The new rule, which took effect in January, came out of a letter General Motors CEO Mary Barra published in June 2017. It outlined a series of key agendas necessary to the company’s longer term stability, including a commitment to “safety in everything we do.”
Car companies are often quick to tout their safety standards because of the risks associated with driving. In 2017, some 40,000 people died in a car accident, according to estimates from the National Safety Council. Another 4.57 million were seriously injured, the report says, and crashes resulted in $4.13.8 billion in spending. Car manufacturing processes are heavily regulated to ensure parts and whole vehicles are thoroughly vetted before hitting roadways. While General Motors may already have standards to protect factory workers in compliance with Occupational Safety and Health Administration, those don’t often extend to corporate offices. What Barra was talking about in that letter was taking safety to a new level inside the company.
“Some people are going to look at this as another rule. We’re being draconian,” said Glynn. “More important than getting your job done, we don’t want you to get hurt.”
In the era of smartphone addiction, people are thinking more proactively about how to untether themselves from their screens. In 2016, CareerBuilder and Harris Poll released a survey saying workers may be attached to their smartphones, but they’re not always working.

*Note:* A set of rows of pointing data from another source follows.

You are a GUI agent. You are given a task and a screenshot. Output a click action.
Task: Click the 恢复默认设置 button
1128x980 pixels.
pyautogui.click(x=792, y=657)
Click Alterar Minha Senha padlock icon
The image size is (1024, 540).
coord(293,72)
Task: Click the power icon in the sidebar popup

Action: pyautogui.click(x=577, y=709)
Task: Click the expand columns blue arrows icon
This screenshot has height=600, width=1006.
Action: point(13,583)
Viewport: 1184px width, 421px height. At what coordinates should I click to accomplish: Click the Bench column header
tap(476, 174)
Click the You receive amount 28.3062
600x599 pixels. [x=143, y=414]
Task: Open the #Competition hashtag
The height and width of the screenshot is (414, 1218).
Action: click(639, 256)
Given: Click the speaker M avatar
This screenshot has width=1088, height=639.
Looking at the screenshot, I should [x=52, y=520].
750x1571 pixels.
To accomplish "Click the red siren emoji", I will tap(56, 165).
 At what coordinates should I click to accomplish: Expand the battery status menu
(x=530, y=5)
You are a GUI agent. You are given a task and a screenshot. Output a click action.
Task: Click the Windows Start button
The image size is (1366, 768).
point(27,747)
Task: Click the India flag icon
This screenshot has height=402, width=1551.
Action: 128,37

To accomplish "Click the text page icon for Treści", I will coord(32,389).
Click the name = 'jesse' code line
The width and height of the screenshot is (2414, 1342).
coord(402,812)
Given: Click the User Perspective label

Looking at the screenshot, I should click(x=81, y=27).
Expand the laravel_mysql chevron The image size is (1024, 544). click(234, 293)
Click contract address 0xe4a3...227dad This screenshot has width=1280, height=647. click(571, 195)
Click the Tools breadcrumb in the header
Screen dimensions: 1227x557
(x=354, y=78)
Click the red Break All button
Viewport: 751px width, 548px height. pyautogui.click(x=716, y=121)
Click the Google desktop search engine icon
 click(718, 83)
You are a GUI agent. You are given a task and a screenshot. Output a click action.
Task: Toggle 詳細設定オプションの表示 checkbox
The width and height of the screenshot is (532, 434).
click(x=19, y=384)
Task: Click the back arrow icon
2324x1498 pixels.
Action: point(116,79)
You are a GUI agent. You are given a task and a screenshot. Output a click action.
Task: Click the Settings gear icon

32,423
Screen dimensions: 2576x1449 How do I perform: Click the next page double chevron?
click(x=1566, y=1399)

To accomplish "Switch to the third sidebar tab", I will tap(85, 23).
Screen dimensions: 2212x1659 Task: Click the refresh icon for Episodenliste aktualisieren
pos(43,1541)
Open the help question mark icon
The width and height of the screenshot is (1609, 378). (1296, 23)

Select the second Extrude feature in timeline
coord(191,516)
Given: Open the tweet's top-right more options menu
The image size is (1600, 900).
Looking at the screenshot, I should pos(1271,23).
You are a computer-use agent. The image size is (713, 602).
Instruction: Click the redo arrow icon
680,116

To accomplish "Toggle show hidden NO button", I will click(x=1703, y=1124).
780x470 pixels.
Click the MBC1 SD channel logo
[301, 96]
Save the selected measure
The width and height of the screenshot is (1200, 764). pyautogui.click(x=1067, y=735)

Three-quarters of employers felt at least two hours a day were lost to distractions like texting and the internet, according to the report. It dubbed smartphones a “productivity killer.”
There’s also a field of thought that smartphones and the increasingly blurred line between working and not working is zapping workers’ energy. Business magazines frequently recommend planned time away from your phone, and even prominent CEOs are limiting their smartphone use. Deloitte’s Cathy Engelbert told Fast Company in 2016 that she doesn’t reach for her phone when she first wakes up in the morning. Warren Buffet famously uses a flip phone. Some execs are even bringing their smartphone restrictions into the office. Sheldon Yellen, CEO of restoration company Belfor, told CNBC that he doesn’t allow cell phones in meetings.
For GM, the smartphone concern is less about productivity in the traditional sense and more about distraction. When phones are away, “People just become much more aware of their surroundings,” says Glynn. That makes the overall workplace safer.
In addition to the cell phone policy, GM has also instituted safety review boards for all its buildings to identify safety hazards and implement and enforce workplace safety standards. The board hosts walking tours that employees are “strongly encouraged” to participate in once a month, wherein they walk around the office or manufacturing facilities and look for ways to improve the physical safety of a given facility. “This is a global policy. We do this literally around the world,” says Glynn.
In August, the company hosts a safety week. Every office around the world videos into a town hall where the whole company reviews various safety achievements. GM also anoints “safety heroes” who have gone above and beyond their general roles within the company to ensure that workplaces are protected.
“As we all kind of alter our behavior, we get more aware of other risks,” says Glynn. He says people are now more likely to use a railing walking down stairs, or will offer to help their colleagues if they see them carrying a precarious load. Glynn says the company isn’t strict about the policy—there are no hall monitors in the office—but that the presence of these rules has been really crucial in shifting behavior.
“It can’t be, We want to be safe most of the time,” he says. “You have to be consistent.”